This paper proposes a progressive sparse representation-based classification algorithm using local discrete cosine transform (DCT) evaluation to perform face recognition. Specifically, the sum of the contributions of all training samples of each subject is first taken as the contribution of this subject, then the redundant subject with the smallest contribution to the test sample is iteratively eliminated. Second, the progressive method aims at representing the test sample as a linear combination of all the remaining training samples, by which the representation capability of each training sample is exploited to determine the optimal “nearest neighbors” for the test sample. Third, the transformed DCT evaluation is constructed to measure the similarity between the test sample and each local training sample using cosine distance metrics in the DCT domain. The final goal of the proposed method is to determine an optimal weighted sum of nearest neighbors that are obtained under the local correlative degree evaluation, which is approximately equal to the test sample, and we can use this weighted linear combination to perform robust classification. Experimental results conducted on the ORL database of faces (created by the Olivetti Research Laboratory in Cambridge), the FERET face database (managed by the Defense Advanced Research Projects Agency and the National Institute of Standards and Technology), AR face database (created by Aleix Martinez and Robert Benavente in the Computer Vision Center at U.A.B), and USPS handwritten digit database (gathered at the Center of Excellence in Document Analysis and Recognition at SUNY Buffalo) demonstrate the effectiveness of the proposed method.
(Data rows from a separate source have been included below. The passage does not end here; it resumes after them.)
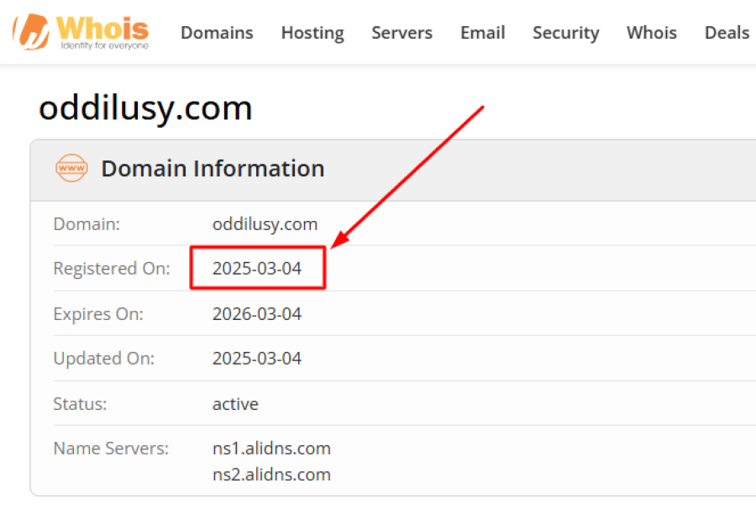Click the highlighted Registered On date
The height and width of the screenshot is (509, 756).
pos(257,269)
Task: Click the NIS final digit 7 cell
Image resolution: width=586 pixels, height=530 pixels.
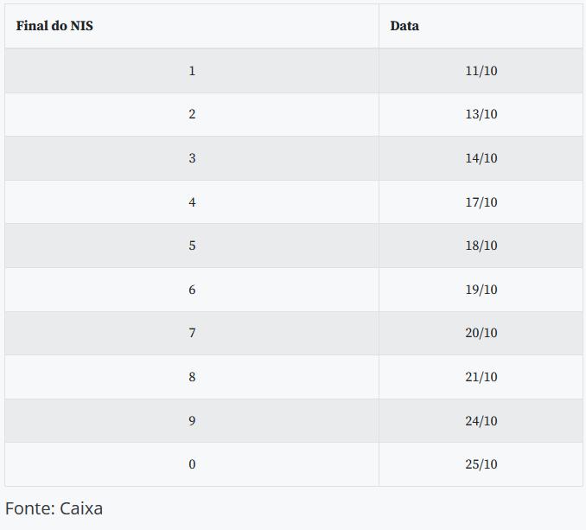Action: (x=192, y=333)
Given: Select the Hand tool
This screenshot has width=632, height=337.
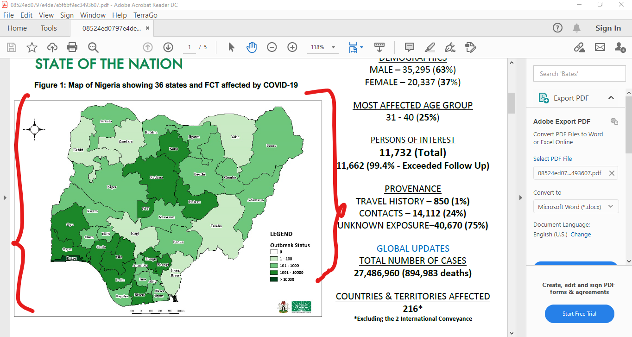Looking at the screenshot, I should click(x=252, y=47).
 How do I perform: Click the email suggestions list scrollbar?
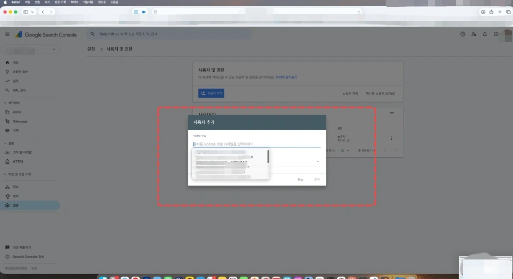pos(268,157)
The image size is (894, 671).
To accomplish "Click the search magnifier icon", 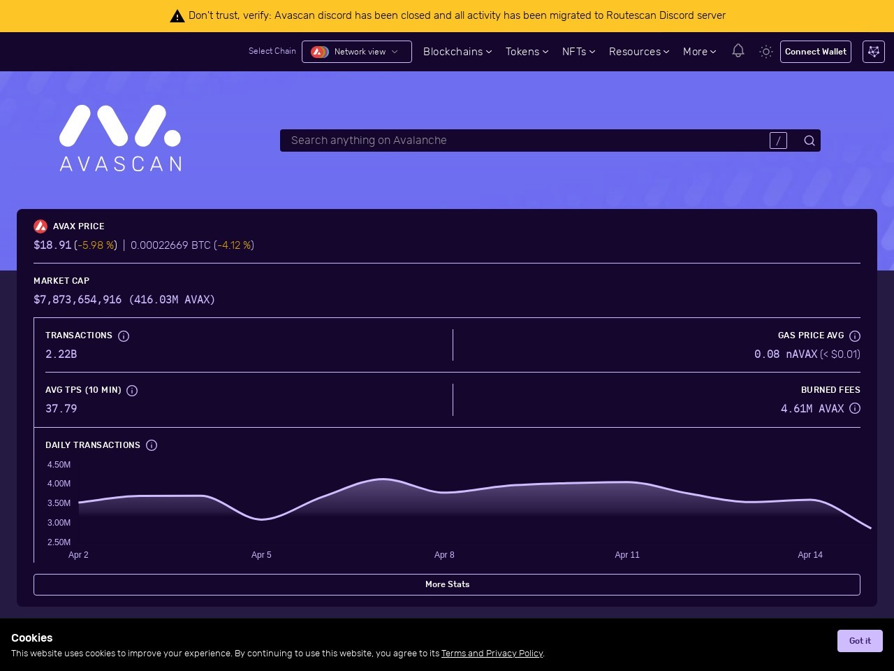I will coord(809,140).
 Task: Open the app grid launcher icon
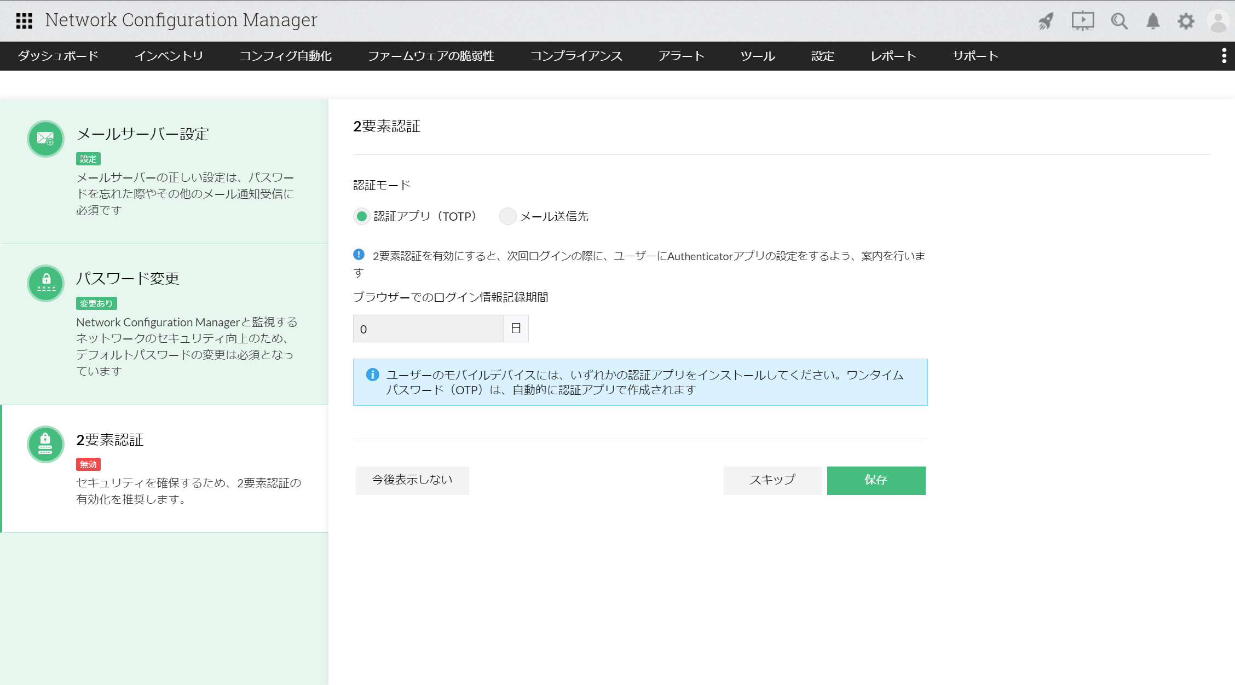[x=24, y=21]
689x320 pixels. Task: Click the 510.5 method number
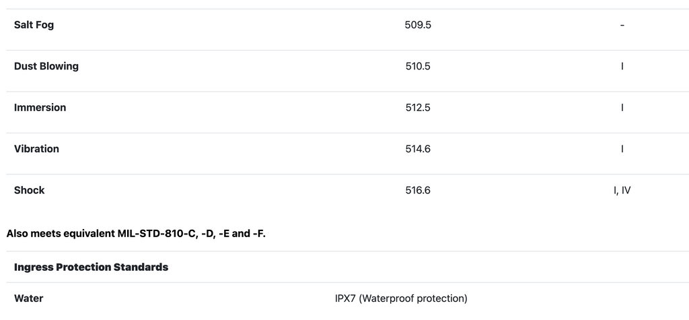(x=417, y=66)
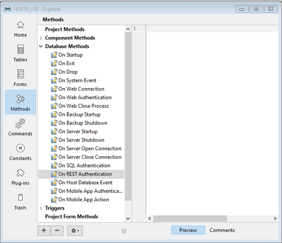Click the minus delete button
The height and width of the screenshot is (243, 282).
coord(57,230)
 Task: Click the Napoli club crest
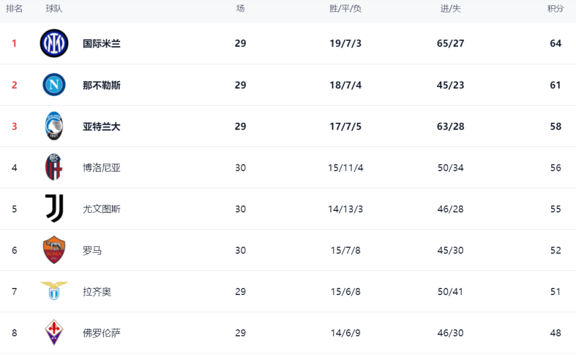click(54, 85)
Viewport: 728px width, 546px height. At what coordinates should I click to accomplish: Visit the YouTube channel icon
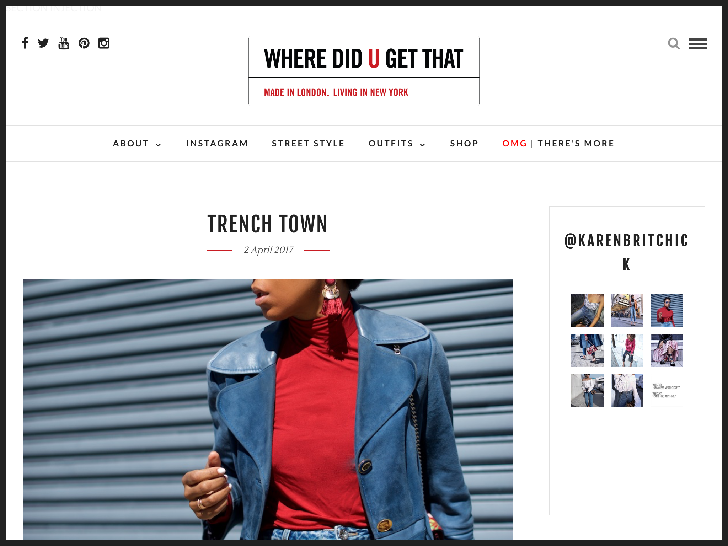[64, 43]
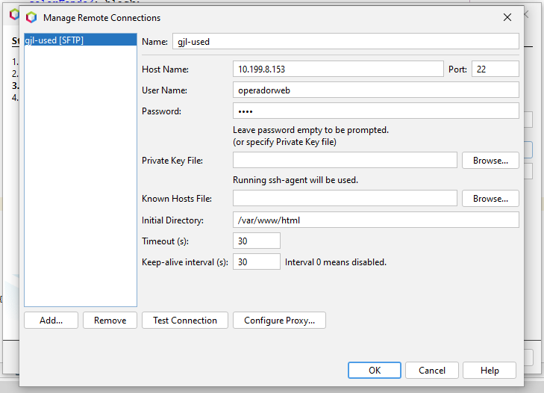Screen dimensions: 544x393
Task: Click the connection Name field
Action: (345, 42)
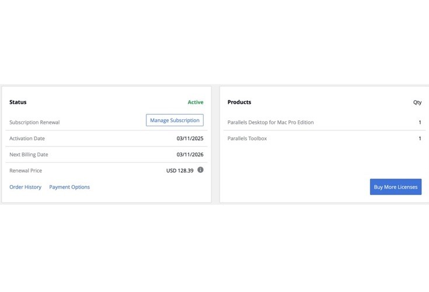429x292 pixels.
Task: Select Parallels Desktop for Mac Pro Edition row
Action: [x=324, y=122]
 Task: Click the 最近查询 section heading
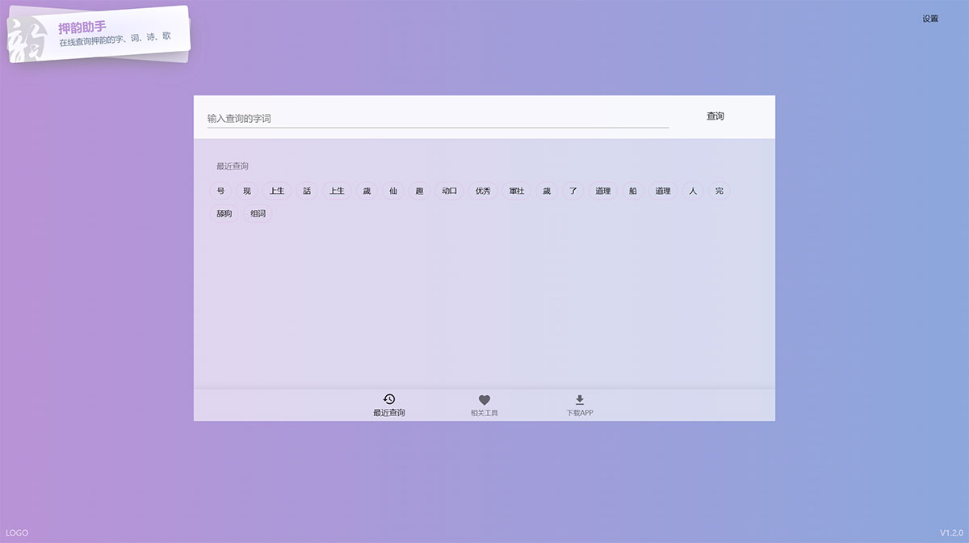coord(232,166)
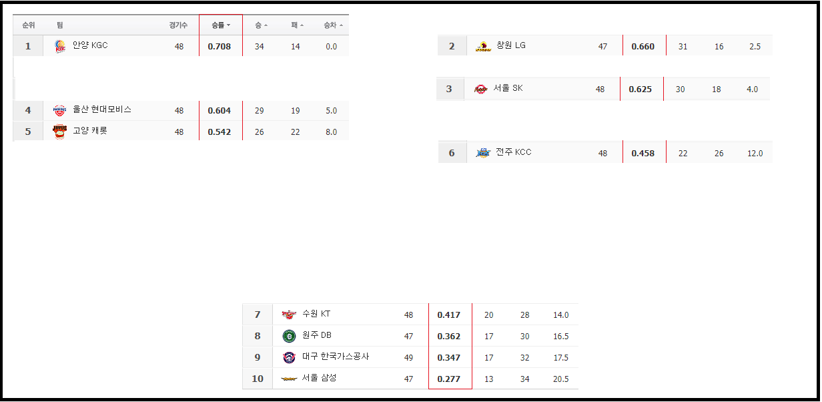Click the 전주 KCC team logo
The height and width of the screenshot is (402, 822).
point(483,153)
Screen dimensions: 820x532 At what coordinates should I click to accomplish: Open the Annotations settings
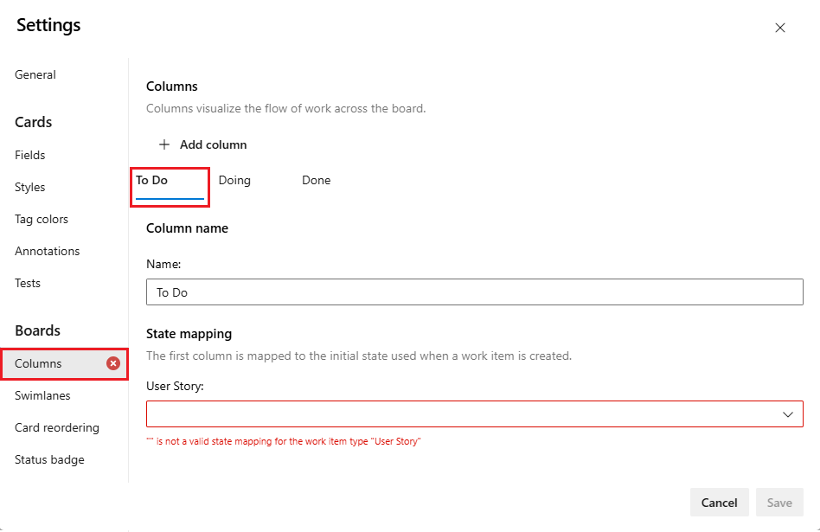(x=47, y=251)
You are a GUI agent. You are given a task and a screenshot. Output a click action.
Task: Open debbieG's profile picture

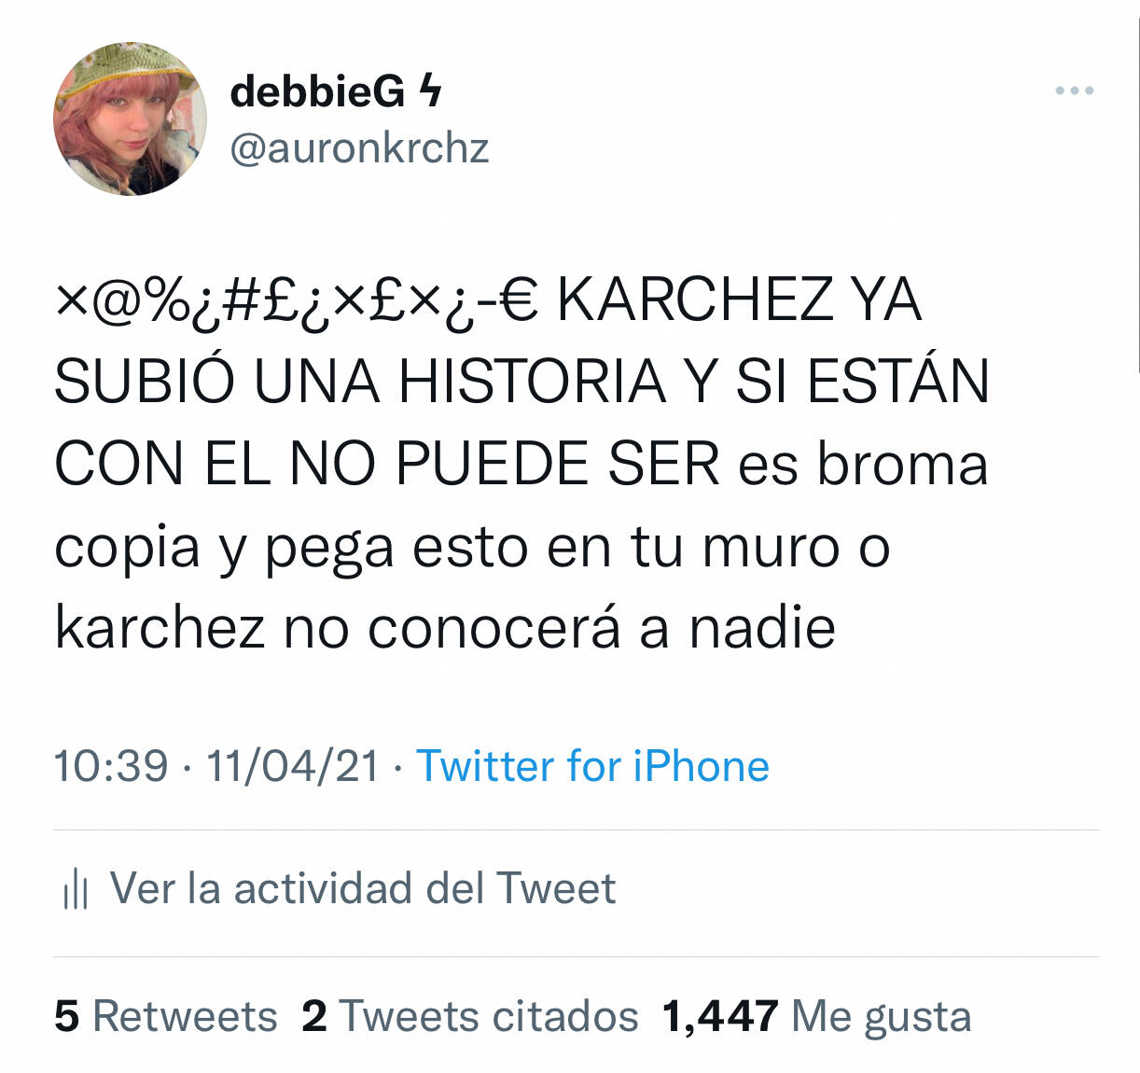[130, 118]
机译:本文提出了一种基于局部稀疏表示的渐进稀疏分类算法,该算法利用局部离散余弦变换(DCT)评估进行人脸识别。具体地,首先将每个受试者的所有训练样本的贡献之和作为该受试者的贡献,然后迭代地消除对测试样本的贡献最小的冗余受试者。其次,渐进方法旨在将测试样本表示为所有其余训练样本的线性组合,从而利用每个训练样本的表示能力来确定测试样本的最佳“最近邻居”。第三,构造转换后的DCT评估,以使用DCT域中的余弦距离度量来测量测试样本与每个本地训练样本之间的相似性。所提出方法的最终目标是确定在局部相关度评估下获得的最接近邻居的最佳加权总和,该加权总和大约等于测试样本,并且我们可以使用此加权线性组合执行鲁棒分类。在ORL人脸数据库(由剑桥的Olivetti研究实验室创建),FERET人脸数据库(由国防高级研究计划局和美国国家标准与技术研究院管理),AR人脸数据库(由Aleix创建)上进行的实验结果UAB的计算机视觉中心的Martinez和Robert Benavente)以及USPS手写数字数据库(在SUNY Buffalo的文档分析和识别卓越中心收集)证明了该方法的有效性。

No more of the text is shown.